▶ **TASKS FOR THIS EXERCISE**
a. In the joint pain article, about how many people in Australia have arthritis?
b. List every cause of chronic joint pain named in the joint pain article.

Natural Management of Joint Pain: Evidence-Based Insights
Arthritis Pain Causes Severe Distress
Joint pain is typically caused by inflammation in the joint, known as synovitis. It may affect a single joint or multiple joints (polyarthritis or polyarticular joint pain). Joint pain is usually accompanied by swelling, heat, stiffness, limited range of motion, and sometimes redness. Acute joint pain comes on suddenly and usually resolves fairly quickly. It may be caused by injuries such as sprains and strains, or an acute viral illness. Chronic joint pain comes on slowly and worsens over time. Causes of chronic joint pain include:1,2
• Overuse of the joint, causing bursitis or tendonitis
• Osteoarthritis
• Rheumatoid arthritis
• Gout
• Systemic lupus erythematous (SLE or Lupus) and other autoimmune conditions
• Infection of the joint or bone
• Osteoporosis
Osteoarthritis and rheumatoid arthritis are the most common causes of chronic joint pain in Australian adults. Around 3.6 million people in Australia suffer from arthritis, with older adults over 45 years of age more commonly affected. Arthritis can have a large detrimental affect on quality of life. People with arthritis are 2 times more likely to report high or very high levels of psychological distress than people without arthritis. In addition, 45% of arthritis sufferers report that their pain moderately or severely interferes with their normal work and life.3
The Power of Lifestyle Medicine
Lifestyle management is an important component of care that should not be neglected. Small but consistent changes in daily habits can have a significant impact on pain and mobility for patients with joint pain.

▶ **DATA LISTING**
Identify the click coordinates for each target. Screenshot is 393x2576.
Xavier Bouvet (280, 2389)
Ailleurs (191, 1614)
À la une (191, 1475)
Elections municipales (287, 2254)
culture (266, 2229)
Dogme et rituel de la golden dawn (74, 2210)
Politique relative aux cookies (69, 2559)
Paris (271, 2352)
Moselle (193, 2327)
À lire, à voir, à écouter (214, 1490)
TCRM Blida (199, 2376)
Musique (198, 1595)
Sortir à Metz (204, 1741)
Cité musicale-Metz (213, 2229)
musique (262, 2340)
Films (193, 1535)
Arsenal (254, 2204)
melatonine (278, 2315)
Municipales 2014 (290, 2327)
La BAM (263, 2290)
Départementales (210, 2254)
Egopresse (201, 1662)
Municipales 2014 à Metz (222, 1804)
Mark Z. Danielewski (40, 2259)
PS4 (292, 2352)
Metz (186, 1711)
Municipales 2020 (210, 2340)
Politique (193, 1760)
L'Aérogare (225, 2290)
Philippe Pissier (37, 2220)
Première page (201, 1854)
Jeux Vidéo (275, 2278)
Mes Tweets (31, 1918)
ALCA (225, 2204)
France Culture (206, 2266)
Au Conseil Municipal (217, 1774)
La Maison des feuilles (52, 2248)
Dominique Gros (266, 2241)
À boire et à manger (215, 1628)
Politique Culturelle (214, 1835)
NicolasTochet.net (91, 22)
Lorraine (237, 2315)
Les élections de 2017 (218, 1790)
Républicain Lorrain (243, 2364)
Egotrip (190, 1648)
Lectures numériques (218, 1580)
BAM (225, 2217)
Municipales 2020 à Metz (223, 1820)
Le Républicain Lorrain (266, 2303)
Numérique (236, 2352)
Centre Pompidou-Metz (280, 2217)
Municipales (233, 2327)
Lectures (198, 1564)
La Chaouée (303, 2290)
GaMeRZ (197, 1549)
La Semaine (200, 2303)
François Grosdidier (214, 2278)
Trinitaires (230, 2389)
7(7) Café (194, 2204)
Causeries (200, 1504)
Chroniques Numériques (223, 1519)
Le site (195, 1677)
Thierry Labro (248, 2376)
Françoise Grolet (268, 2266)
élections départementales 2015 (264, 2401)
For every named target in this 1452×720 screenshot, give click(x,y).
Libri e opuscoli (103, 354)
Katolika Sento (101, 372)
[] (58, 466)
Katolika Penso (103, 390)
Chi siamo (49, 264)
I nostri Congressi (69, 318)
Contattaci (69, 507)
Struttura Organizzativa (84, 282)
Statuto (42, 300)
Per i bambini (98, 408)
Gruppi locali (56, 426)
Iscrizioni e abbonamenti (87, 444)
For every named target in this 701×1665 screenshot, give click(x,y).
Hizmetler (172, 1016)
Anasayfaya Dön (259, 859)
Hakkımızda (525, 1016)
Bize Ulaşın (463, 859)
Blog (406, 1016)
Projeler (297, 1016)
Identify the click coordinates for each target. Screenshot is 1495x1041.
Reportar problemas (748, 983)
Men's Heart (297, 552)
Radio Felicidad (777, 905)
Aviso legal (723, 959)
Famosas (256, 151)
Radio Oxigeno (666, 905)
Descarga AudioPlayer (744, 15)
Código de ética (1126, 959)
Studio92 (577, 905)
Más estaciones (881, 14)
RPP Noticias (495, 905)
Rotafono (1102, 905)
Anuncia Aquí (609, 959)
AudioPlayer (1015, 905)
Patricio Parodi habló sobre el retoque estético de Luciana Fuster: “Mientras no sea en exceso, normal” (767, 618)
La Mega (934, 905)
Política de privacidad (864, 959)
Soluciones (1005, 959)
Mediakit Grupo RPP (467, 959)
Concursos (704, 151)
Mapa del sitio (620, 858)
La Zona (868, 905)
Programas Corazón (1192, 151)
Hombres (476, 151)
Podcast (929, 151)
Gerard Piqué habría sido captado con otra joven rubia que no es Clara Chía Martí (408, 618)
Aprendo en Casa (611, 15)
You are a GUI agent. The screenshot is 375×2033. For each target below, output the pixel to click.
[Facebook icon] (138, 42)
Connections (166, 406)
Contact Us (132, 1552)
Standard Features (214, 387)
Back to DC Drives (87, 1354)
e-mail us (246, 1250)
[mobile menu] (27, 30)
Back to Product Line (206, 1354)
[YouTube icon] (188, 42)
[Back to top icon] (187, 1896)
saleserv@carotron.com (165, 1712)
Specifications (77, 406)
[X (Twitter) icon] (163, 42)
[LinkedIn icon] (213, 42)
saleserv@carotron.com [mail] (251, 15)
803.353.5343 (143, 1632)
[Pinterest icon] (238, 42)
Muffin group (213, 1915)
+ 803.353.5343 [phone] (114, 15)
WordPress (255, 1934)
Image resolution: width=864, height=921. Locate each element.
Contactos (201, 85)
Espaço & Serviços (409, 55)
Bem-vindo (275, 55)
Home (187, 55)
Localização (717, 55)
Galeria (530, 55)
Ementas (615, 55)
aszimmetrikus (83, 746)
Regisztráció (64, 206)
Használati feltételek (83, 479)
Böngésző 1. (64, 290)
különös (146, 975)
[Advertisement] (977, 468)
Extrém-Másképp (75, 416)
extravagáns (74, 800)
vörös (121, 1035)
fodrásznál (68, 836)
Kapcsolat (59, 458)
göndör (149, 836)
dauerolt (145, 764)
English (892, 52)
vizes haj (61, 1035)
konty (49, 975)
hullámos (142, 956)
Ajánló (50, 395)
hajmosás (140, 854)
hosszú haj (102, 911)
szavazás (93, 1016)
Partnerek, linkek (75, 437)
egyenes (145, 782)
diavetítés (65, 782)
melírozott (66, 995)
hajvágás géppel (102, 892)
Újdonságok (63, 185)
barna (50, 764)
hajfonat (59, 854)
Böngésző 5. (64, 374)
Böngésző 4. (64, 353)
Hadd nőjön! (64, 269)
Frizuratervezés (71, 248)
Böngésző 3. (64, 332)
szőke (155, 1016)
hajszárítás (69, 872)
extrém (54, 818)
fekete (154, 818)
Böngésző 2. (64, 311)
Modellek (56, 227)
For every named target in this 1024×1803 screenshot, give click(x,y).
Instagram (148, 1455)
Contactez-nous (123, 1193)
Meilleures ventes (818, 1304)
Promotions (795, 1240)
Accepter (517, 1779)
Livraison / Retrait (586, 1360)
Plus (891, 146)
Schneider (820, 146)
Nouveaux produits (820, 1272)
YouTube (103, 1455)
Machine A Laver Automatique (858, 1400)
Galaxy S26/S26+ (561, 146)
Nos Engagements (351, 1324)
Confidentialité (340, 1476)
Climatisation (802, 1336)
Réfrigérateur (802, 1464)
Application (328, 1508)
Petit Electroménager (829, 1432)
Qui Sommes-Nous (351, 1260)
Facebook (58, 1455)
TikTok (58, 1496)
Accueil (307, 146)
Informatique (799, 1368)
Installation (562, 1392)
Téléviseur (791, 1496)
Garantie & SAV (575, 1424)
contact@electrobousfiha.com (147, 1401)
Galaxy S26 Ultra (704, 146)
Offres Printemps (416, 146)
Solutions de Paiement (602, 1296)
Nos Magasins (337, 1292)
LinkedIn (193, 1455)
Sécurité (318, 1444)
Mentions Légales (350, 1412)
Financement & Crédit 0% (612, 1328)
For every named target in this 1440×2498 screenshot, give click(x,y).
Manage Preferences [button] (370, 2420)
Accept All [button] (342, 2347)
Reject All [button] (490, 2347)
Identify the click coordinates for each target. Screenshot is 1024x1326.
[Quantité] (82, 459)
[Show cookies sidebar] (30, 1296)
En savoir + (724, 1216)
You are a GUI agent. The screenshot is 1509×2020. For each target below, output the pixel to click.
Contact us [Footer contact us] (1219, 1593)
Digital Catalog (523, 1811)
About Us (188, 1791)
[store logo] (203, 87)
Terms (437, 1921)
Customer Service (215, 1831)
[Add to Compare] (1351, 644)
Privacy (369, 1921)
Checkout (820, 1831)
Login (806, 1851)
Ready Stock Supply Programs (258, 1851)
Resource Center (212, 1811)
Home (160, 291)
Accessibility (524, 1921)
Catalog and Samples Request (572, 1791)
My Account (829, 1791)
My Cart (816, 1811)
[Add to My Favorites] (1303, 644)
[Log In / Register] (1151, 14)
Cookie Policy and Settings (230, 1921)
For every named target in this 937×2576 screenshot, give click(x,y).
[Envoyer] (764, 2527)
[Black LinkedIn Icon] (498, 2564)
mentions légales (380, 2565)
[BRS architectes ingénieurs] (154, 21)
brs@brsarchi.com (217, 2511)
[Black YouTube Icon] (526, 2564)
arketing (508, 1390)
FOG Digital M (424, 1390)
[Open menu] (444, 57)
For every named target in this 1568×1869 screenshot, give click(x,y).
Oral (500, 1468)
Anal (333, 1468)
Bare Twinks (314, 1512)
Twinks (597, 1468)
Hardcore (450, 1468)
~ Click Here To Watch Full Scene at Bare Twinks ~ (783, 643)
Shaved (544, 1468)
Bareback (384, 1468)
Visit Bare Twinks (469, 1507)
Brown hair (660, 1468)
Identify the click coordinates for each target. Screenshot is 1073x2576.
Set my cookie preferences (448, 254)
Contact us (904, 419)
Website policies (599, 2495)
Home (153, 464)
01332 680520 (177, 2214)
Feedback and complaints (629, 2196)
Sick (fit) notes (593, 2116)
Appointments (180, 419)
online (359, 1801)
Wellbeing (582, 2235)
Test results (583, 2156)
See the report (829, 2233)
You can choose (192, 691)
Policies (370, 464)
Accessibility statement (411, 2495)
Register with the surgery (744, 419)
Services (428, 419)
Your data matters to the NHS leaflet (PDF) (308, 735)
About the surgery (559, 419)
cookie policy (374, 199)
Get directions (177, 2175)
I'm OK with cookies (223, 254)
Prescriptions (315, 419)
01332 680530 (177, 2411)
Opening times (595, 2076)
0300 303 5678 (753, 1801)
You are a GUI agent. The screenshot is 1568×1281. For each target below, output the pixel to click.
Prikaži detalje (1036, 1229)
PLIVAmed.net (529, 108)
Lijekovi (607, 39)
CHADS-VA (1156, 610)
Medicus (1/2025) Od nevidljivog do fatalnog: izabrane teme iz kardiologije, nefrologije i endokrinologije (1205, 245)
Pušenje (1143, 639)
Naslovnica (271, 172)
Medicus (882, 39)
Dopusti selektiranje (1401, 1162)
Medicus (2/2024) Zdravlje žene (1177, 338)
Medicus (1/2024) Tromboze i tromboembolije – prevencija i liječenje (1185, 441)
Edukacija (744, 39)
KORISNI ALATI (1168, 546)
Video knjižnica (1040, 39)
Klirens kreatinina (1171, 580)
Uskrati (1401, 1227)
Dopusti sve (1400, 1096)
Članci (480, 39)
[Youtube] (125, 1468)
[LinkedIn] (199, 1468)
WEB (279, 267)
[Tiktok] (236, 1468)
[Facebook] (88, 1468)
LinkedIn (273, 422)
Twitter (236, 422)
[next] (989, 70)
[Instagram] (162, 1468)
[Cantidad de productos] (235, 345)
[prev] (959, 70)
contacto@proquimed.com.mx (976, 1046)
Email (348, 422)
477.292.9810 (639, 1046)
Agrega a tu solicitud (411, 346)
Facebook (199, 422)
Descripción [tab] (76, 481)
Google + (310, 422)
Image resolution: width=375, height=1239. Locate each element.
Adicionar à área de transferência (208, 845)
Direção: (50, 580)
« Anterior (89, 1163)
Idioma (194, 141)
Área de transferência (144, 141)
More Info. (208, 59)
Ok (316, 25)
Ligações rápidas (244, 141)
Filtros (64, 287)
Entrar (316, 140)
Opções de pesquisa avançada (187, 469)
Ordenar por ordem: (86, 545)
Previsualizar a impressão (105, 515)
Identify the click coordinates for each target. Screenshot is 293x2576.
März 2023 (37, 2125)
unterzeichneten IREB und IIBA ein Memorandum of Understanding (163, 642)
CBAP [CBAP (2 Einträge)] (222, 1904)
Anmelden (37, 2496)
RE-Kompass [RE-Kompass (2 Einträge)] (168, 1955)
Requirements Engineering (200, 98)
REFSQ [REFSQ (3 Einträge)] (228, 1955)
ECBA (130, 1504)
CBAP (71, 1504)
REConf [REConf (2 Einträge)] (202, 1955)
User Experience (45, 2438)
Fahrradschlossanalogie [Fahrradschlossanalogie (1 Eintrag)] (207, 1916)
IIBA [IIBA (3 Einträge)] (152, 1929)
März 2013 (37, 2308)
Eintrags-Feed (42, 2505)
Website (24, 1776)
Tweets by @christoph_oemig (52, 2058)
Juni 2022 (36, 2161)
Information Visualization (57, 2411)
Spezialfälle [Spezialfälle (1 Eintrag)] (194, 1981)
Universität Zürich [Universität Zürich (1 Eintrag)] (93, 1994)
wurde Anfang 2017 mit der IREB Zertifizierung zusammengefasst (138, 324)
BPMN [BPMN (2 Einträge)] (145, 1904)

▶ **SOLUTION LIST**
a. Around 3.6 million people.

b.
- Overuse of the joint, causing bursitis or tendonitis
- Osteoarthritis
- Rheumatoid arthritis
- Gout
- Systemic lupus erythematous (SLE or Lupus) and other autoimmune conditions
- Infection of the joint or bone
- Osteoporosis